David Hogberg of the Washington Examiner reports on potential problems for federal regulators trying to enforce President Biden’s vaccine mandate.
The Occupational Health and Safety Administration is likely to face difficulty enforcing President Joe Biden’s COVID-19 vaccine mandate and may have to rely on publicly shaming companies, a tactic popularized during the Obama era.
Biden called on OSHA last week to develop an Emergency Temporary Standard that would require employees at companies with 100 or more workers to be vaccinated or be tested once a week. Employers could face fines up to $14,000 per violation.
“The mandate affects somewhere between 80 million and 100 million workers, and just because of the large numbers of employers, that would make enforcement a bit tricky,” said Ian Carleton Schaefer, chairman of New York employment and labor law at the law firm Loeb and Loeb.

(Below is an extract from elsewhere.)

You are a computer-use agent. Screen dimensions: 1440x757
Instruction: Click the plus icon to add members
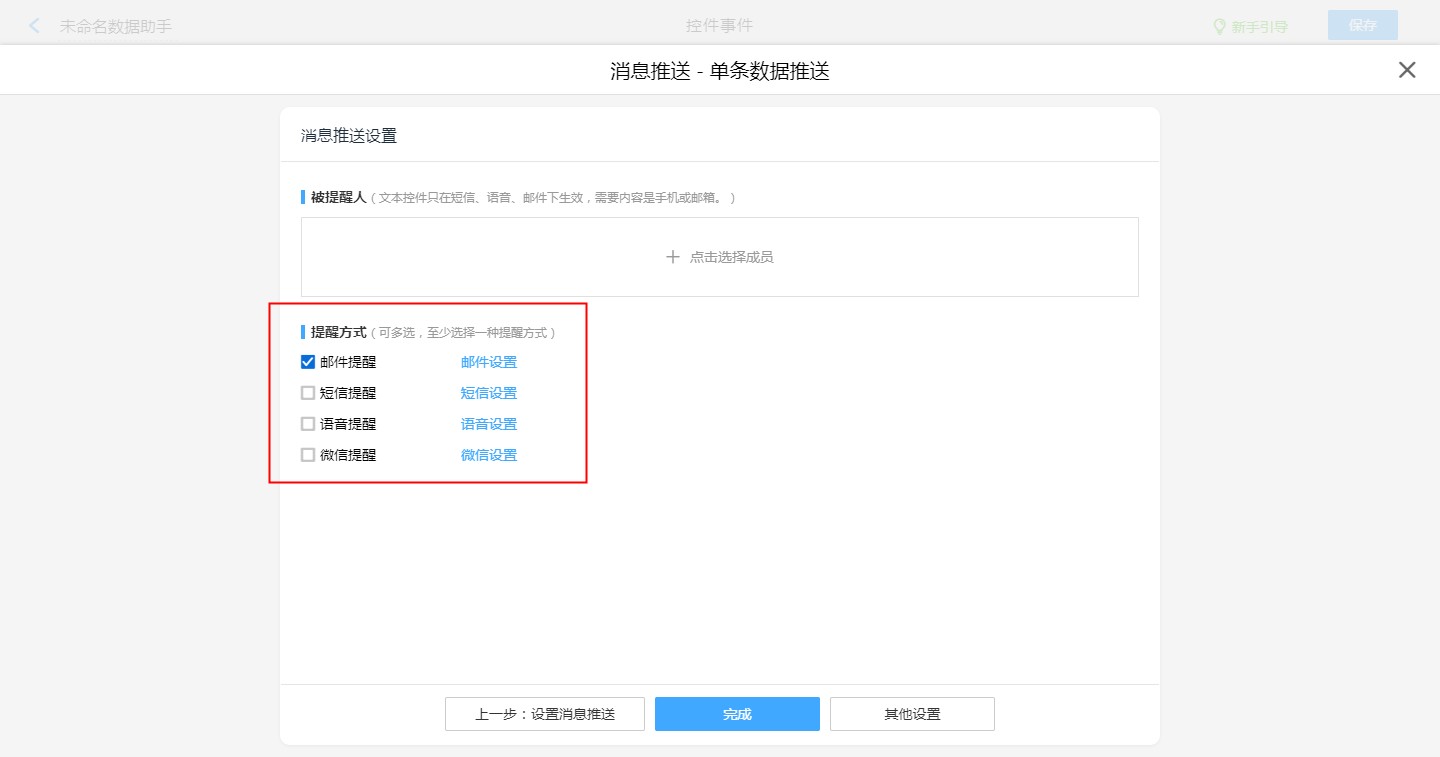(673, 257)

OSHA traditionally relies on complaints filed by employees in determining which companies to inspect. However, OHSA usually will not investigate until multiple complaints are filed.
“One big challenge for enforcing OSHA mandates is the fact that OSHA as an agency is historically very underfunded and very understaffed,” said Jennifer Shinall, a professor of law at Vanderbilt University.
Shinall also noted that employees can only file complaints under OSHA. They cannot file lawsuits against employers for violating OSHA rules, as they can under many other federal laws.
Another method of enforcement would entail a registry in which companies would have to report the number of employees vaccinated and tested regularly. OSHA could then target the companies that did not comply or were slow to comply. But no such registry exists at the federal level, and setting one up could entail many difficulties.
“It would be pretty burdensome for the government to set up that kind of registry, and then we’ll get into all kinds of privacy concerns on the part of employees,” Schaeffer said. “So that’s a very big question mark that’s still out there.”